1.1.4. Un groupe linguistique autonome à la spécificité reconnue tardivement

Ce groupe linguistique, dont l’appellation peut porter à confusion, n'a vu sa spécificité reconnue que depuis un peu plus d’un siècle. Auparavant, il était partagé par les linguistes entre les domaine d’oïl et d’oc. C’est G. Ascoli qui, le premier, a relevé l’originalité de ce domaine (Ascoli 1878). Il le définissait d’après quelques caractères dont certains lui étaient propres, mais dont d’autres étaient partagés soit par l’occitan soit par l’oïl, d’où le nom qu’il donna à ce groupe linguistique : franco-provenzale, franco-provençal. D’autres termes ont été proposés, pour éviter d’évoquer ce qui ne serait qu’un mélange de traits d’oïl et de traits occitans : rhodanien, moyen-rhodanien, français du Sud-Est, burgondien (à cause de l’influence supposée importante du superstrat burgonde)..., mais le terme franco-provençal a été en définitive retenu. Car, plus que le nom de ce nouveau groupe linguistique, c’est d’abord son existence même, puis son extension, qui ont été débattues. En effet, aucun des caractères retenus par G. Ascoli n’était propre au francoprovençal. Après diverses propositions, c’est le traitement particulier du A latin précédé de consonne palatale qui a été adopté comme le trait opposant le francoprovençal au groupe d’oc, tandis que l'accentuation paroxytonique le distinguait du domaine d'oïl. Le problème des limites à assigner au francoprovençal a en effet été beaucoup débattu : selon le trait envisagé, le territoire du francoprovençal pouvait se restreindre ou au contraire empiéter considérablement sur les domaines voisins. Un groupe linguistique indépendant pouvait-il avoir des limites aussi vagues ?

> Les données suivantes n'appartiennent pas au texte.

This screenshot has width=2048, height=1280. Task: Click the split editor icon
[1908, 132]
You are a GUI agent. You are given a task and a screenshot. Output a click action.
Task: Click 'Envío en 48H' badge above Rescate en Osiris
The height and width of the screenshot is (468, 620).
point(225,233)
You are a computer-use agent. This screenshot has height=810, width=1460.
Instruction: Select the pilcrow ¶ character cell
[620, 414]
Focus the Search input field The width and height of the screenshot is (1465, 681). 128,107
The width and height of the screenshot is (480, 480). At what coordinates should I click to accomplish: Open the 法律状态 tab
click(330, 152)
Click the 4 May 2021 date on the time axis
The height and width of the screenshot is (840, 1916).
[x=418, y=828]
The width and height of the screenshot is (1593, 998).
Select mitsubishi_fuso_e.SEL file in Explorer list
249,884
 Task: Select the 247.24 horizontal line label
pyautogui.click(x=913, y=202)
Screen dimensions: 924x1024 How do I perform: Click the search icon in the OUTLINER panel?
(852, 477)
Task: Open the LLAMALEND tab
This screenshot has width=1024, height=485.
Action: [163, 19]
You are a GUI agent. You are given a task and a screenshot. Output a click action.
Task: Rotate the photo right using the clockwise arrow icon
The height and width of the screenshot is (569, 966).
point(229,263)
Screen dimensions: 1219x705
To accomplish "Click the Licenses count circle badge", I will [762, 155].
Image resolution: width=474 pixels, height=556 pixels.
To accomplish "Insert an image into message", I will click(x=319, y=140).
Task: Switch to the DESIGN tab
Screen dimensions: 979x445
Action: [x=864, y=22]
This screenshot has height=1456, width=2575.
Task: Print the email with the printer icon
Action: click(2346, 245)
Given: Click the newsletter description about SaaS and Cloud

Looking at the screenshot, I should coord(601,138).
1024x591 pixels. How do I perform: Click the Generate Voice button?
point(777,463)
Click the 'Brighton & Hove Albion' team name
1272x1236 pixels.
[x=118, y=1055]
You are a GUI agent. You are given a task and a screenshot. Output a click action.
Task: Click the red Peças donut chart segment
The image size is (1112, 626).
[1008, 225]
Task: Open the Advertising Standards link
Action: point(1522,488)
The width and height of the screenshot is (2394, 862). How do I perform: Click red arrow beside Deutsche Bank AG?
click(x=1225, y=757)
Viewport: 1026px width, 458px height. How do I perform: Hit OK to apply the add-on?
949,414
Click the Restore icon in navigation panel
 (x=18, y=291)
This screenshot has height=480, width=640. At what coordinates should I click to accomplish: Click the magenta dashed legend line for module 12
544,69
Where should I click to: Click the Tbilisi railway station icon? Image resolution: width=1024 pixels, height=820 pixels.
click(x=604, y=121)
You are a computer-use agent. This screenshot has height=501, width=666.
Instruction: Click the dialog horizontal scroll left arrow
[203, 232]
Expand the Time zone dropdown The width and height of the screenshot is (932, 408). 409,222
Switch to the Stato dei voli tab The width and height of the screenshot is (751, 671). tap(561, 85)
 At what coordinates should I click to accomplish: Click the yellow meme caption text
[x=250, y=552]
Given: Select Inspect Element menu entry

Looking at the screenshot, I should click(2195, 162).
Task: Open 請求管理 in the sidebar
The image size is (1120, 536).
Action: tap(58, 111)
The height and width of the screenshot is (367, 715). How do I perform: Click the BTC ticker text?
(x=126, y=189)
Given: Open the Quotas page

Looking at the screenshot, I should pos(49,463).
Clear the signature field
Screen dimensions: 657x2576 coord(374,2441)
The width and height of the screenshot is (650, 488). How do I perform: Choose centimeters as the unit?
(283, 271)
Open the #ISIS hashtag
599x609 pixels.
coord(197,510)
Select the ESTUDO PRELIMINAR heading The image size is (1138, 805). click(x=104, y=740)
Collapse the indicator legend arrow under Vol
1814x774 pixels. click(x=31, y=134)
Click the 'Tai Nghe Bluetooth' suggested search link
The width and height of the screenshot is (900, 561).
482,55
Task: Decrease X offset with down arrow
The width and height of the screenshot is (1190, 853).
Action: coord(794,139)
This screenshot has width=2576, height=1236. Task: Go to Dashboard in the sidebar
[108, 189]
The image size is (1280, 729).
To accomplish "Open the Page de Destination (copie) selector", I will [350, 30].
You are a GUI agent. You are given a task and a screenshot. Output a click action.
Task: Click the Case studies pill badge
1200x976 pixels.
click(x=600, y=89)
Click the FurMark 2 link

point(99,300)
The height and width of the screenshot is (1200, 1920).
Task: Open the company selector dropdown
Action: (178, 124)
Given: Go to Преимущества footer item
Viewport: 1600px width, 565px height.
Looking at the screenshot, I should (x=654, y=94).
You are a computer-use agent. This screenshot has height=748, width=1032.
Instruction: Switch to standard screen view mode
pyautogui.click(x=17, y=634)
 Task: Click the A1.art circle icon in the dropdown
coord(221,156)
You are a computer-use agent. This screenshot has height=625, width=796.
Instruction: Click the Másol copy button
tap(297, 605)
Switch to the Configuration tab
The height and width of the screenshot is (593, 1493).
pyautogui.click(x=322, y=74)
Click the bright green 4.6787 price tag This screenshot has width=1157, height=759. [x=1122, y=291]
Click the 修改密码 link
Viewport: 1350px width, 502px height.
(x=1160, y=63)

Mais, malgré l’absence de limites précises, les nombreuses variantes phonétiques internes et les problèmes d’intercompréhension à l’intérieur du domaine que cette variation engendre, le francoprovençal est aujourd’hui reconnu comme un ensemble gallo-roman spécifique. Délimité au Sud par l’isoglosse de la double évolution du A latin précédé de consonne palatale et au Nord par la limite de l'accentuation paroxytonique, ayant trouvé une explication historique grâce au réseau des voies romaines et à l’influence de Lugdunum, l’étude de son évolution ayant montré que l’on pouvait décrire cette langue comme "le proto-français resté à l’abri de certaines innovations septentrionales" (G. Tuaillon, 1972, p. 336), le francoprovençal perdit son trait d’union.